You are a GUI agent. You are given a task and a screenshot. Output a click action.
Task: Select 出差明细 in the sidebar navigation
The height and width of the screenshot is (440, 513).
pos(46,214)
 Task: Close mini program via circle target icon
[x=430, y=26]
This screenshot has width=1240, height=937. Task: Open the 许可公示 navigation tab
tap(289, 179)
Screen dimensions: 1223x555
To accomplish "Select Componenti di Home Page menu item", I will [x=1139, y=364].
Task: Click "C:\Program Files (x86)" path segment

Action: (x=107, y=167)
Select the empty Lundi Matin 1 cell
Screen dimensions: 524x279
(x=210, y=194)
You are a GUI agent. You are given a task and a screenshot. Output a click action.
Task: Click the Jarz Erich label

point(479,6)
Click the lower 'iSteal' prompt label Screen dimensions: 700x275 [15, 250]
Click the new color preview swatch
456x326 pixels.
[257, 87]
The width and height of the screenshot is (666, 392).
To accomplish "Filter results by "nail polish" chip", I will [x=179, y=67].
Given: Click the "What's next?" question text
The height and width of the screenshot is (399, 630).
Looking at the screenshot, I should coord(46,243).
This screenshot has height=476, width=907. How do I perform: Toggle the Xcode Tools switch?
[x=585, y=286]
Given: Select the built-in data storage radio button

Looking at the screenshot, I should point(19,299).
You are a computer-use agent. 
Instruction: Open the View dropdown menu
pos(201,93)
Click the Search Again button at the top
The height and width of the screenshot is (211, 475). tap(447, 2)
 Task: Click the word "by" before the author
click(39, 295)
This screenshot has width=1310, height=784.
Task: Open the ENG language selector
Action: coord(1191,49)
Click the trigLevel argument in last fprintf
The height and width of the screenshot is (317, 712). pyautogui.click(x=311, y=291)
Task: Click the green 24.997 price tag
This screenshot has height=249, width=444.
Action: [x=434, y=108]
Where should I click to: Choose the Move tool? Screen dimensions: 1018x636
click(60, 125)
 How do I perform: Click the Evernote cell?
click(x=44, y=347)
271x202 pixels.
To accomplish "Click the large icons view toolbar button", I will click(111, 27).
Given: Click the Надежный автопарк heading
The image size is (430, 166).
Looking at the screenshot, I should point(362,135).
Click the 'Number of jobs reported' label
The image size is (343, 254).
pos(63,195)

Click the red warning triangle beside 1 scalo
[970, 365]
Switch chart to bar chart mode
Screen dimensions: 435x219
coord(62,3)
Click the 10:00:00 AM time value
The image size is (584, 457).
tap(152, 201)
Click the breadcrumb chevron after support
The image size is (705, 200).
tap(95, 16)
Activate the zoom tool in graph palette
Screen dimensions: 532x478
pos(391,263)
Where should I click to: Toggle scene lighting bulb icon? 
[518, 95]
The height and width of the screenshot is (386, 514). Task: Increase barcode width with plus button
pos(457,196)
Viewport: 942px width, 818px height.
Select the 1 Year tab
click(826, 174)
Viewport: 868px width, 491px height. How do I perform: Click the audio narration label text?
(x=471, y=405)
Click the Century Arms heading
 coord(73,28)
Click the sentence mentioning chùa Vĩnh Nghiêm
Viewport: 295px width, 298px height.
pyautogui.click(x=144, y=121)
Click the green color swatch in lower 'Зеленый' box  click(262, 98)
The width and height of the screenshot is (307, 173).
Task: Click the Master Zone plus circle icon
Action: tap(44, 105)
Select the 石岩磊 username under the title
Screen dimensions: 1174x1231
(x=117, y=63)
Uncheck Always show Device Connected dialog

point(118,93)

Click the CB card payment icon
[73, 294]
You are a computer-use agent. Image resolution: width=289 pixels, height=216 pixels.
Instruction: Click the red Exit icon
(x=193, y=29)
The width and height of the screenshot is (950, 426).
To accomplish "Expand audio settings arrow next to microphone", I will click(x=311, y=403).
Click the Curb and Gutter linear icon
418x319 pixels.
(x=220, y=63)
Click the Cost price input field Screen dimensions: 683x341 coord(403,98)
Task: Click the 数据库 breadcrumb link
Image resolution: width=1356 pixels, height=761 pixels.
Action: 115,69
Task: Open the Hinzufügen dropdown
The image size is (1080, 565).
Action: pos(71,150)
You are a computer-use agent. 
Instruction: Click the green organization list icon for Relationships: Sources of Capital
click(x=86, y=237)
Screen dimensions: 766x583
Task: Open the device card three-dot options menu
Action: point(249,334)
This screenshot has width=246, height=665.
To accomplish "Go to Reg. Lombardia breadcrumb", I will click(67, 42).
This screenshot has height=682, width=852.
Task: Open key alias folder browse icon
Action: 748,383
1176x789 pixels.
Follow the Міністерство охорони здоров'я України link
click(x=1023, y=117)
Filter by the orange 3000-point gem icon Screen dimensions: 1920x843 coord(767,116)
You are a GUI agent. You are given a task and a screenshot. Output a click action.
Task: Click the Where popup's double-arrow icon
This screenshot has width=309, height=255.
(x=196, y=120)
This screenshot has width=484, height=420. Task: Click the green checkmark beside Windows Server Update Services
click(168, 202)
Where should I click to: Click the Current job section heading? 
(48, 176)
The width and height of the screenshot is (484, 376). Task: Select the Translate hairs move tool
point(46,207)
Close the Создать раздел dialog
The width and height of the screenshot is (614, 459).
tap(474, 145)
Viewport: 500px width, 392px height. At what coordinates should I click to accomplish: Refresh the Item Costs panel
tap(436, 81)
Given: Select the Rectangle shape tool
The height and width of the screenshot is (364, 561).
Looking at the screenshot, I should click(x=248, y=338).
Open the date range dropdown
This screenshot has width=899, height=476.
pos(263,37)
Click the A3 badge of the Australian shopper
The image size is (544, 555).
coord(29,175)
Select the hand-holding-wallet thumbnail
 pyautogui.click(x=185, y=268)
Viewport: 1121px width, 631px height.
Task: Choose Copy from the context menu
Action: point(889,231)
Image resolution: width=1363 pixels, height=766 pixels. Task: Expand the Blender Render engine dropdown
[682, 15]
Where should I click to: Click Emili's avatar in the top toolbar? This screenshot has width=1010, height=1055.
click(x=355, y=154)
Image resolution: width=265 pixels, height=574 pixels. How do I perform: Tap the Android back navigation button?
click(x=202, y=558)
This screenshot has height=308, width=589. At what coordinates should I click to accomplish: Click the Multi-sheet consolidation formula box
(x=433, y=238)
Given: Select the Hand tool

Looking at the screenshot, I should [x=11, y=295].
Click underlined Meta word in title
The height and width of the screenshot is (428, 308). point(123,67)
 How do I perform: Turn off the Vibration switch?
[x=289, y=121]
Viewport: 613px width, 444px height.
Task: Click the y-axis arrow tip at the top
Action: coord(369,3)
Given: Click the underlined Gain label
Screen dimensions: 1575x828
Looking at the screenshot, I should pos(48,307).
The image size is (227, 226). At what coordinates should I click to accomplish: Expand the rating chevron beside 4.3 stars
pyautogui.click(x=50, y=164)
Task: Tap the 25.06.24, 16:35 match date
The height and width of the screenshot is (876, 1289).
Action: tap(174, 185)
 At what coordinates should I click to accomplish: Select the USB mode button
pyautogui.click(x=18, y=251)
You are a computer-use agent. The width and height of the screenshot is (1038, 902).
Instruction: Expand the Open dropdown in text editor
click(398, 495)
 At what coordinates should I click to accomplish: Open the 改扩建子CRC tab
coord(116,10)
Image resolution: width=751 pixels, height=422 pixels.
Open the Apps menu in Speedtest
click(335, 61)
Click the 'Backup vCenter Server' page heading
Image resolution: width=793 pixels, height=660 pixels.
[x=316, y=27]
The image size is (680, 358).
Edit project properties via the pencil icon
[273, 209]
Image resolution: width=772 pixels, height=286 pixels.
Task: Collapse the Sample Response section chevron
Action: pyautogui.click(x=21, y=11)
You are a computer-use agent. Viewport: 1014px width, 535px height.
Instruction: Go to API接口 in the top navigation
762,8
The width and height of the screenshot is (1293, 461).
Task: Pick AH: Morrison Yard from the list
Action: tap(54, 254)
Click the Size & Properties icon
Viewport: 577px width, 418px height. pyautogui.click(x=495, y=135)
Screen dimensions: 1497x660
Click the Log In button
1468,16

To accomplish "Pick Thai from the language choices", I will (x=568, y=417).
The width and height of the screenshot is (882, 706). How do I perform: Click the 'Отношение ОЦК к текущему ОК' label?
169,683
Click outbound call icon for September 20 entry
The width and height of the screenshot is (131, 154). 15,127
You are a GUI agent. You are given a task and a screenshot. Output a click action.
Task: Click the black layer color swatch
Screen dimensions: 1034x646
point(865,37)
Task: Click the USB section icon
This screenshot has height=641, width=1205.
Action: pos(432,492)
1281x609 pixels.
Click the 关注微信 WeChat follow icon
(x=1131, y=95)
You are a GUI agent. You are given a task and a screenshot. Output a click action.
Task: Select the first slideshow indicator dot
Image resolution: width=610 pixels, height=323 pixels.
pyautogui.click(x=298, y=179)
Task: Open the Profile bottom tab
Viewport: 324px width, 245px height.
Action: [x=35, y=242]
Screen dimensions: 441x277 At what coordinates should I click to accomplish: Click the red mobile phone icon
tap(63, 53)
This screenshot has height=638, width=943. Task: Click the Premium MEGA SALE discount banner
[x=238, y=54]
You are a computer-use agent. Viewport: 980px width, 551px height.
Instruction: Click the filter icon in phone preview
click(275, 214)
- - -
PROBLEM DESCRIPTION: When you reach the line that contains "271x202 pixels.", stop; that line and every line before it, from the very first line of the data, should be restated word for word.

EXERCISE RESPONSE:
You are a GUI agent. You are given a task and a screenshot. Output a click action.
Task: Select 出差明细 in the sidebar navigation
The height and width of the screenshot is (440, 513).
pos(46,214)
 Task: Close mini program via circle target icon
[x=430, y=26]
This screenshot has width=1240, height=937. Task: Open the 许可公示 navigation tab
tap(289, 179)
Screen dimensions: 1223x555
To accomplish "Select Componenti di Home Page menu item", I will [x=1139, y=364].
Task: Click "C:\Program Files (x86)" path segment

Action: (x=107, y=167)
Select the empty Lundi Matin 1 cell
Screen dimensions: 524x279
(x=210, y=194)
You are a GUI agent. You are given a task and a screenshot. Output a click action.
Task: Click the Jarz Erich label

point(479,6)
Click the lower 'iSteal' prompt label Screen dimensions: 700x275 [15, 250]
Click the new color preview swatch
456x326 pixels.
[257, 87]
The width and height of the screenshot is (666, 392).
To accomplish "Filter results by "nail polish" chip", I will [x=179, y=67].
Given: Click the "What's next?" question text
The height and width of the screenshot is (399, 630).
Looking at the screenshot, I should coord(46,243).
This screenshot has height=476, width=907. How do I perform: Toggle the Xcode Tools switch?
[x=585, y=286]
Given: Select the built-in data storage radio button

Looking at the screenshot, I should point(19,299).
You are a computer-use agent. 
Instruction: Open the View dropdown menu
pos(201,93)
Click the Search Again button at the top
The height and width of the screenshot is (211, 475). tap(447, 2)
 Task: Click the word "by" before the author
click(39, 295)
This screenshot has width=1310, height=784.
Task: Open the ENG language selector
Action: coord(1191,49)
Click the trigLevel argument in last fprintf
The height and width of the screenshot is (317, 712). pyautogui.click(x=311, y=291)
Task: Click the green 24.997 price tag
This screenshot has height=249, width=444.
Action: [x=434, y=108]
Where should I click to: Choose the Move tool? Screen dimensions: 1018x636
click(60, 125)
 How do I perform: Click the Evernote cell?
click(x=44, y=347)
271x202 pixels.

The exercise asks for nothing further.